Beyond Bandit Feedback in Online Multiclass Classification
This work addresses a generalization of bandit feedback for online learning, enabling richer applications like filtering, but it is incremental as it extends existing methods to handle arbitrary graphs.
The paper tackles online multiclass classification with arbitrary feedback graphs, introducing Gappletron as the first algorithm for this setting and proving surrogate regret bounds of order B√(ρKT) and a constant regret of order B²K in full information cases, with experiments showing competitiveness against baselines.

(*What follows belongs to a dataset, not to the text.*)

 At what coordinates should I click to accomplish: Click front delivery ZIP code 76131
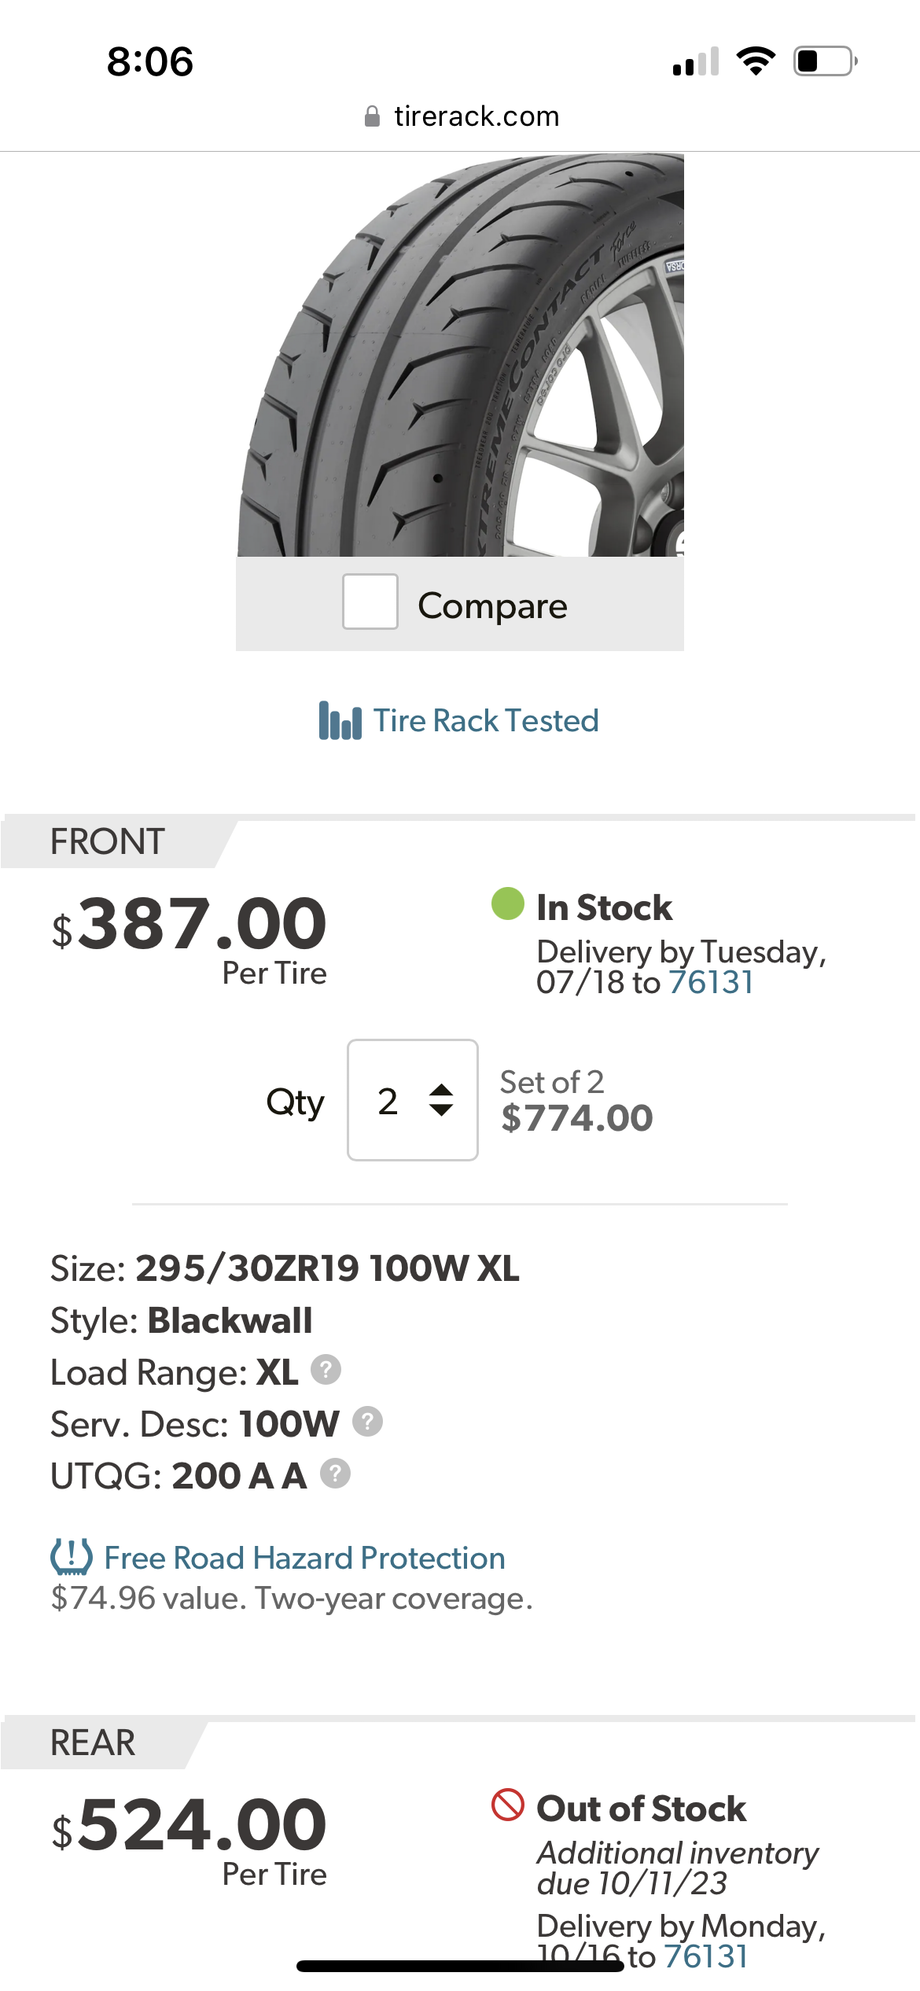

We study the problem of online multiclass classification in a setting where the learner's feedback is determined by an arbitrary directed graph. While including bandit feedback as a special case, feedback graphs allow a much richer set of applications, including filtering and label efficient classification. We introduce Gappletron, the first online multiclass algorithm that works with arbitrary feedback graphs. For this new algorithm, we prove surrogate regret bounds that hold, both in expectation and with high probability, for a large class of surrogate losses. Our bounds are of order $B\sqrt{ρKT}$, where $B$ is the diameter of the prediction space, $K$ is the number of classes, $T$ is the time horizon, and $ρ$ is the domination number (a graph-theoretic parameter affecting the amount of exploration). In the full information case, we show that Gappletron achieves a constant surrogate regret of order $B^2K$. We also prove a general lower bound of order $\max\big\{B^2K,\sqrt{T}\big\}$ showing that our upper bounds are not significantly improvable. Experiments on synthetic data show that for various feedback graphs, our algorithm is competitive against known baselines.